Retype each line exactly as it stands, beginning at the first line of the material and finishing with the line that contains "Sailing Türkiye (107, 199)".

[[ Data for this task open ]]

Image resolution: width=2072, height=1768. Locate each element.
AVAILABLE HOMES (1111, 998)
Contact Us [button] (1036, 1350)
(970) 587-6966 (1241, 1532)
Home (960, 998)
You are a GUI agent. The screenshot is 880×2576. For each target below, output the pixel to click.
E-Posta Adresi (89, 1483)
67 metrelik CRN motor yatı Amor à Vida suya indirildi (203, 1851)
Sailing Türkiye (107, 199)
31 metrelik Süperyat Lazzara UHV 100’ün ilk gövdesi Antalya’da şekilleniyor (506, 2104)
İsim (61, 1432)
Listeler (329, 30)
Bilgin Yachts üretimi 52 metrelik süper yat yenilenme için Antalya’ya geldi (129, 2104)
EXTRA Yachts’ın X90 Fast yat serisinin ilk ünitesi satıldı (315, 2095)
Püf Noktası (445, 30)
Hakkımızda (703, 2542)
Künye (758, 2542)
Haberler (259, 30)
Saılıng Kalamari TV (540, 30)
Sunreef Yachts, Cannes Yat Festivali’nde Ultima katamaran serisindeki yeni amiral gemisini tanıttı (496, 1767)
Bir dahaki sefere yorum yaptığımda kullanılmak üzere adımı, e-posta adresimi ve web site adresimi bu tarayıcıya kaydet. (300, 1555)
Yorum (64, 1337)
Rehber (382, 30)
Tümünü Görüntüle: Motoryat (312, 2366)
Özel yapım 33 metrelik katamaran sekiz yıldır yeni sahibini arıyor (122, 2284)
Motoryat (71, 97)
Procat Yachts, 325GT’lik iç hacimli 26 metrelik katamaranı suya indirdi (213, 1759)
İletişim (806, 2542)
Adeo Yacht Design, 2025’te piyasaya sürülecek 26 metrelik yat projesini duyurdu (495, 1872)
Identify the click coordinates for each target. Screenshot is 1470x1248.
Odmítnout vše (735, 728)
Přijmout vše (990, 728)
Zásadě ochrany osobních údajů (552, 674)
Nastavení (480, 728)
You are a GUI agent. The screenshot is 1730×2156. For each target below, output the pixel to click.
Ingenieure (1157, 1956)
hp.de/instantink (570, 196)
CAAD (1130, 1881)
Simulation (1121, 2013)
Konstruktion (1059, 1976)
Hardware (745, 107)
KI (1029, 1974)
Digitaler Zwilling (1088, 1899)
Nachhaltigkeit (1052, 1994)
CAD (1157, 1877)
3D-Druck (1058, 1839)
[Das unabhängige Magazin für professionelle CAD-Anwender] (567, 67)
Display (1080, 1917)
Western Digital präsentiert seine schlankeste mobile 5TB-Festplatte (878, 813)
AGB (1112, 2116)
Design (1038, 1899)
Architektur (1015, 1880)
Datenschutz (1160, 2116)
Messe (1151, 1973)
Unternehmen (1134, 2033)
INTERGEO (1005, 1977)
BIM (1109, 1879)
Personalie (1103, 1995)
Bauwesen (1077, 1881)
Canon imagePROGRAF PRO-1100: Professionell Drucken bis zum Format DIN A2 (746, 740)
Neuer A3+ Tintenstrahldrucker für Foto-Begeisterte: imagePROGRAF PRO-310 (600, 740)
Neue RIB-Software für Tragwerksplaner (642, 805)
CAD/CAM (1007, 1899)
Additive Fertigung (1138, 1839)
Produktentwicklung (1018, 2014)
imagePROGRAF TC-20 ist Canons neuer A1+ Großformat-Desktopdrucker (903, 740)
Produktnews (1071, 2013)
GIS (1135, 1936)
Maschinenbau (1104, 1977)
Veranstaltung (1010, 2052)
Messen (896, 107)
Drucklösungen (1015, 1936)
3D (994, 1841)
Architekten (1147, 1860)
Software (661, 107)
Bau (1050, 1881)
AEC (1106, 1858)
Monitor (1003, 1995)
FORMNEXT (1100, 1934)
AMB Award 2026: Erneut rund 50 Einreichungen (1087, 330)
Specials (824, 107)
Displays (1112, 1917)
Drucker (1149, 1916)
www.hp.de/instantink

[[ Data for this task closed ]]

__Solution__.
Image resolution: width=2072, height=1768. Locate each element.
AVAILABLE HOMES (1111, 998)
Contact Us [button] (1036, 1350)
(970) 587-6966 (1241, 1532)
Home (960, 998)
You are a GUI agent. The screenshot is 880×2576. For each target below, output the pixel to click.
E-Posta Adresi (89, 1483)
67 metrelik CRN motor yatı Amor à Vida suya indirildi (203, 1851)
Sailing Türkiye (107, 199)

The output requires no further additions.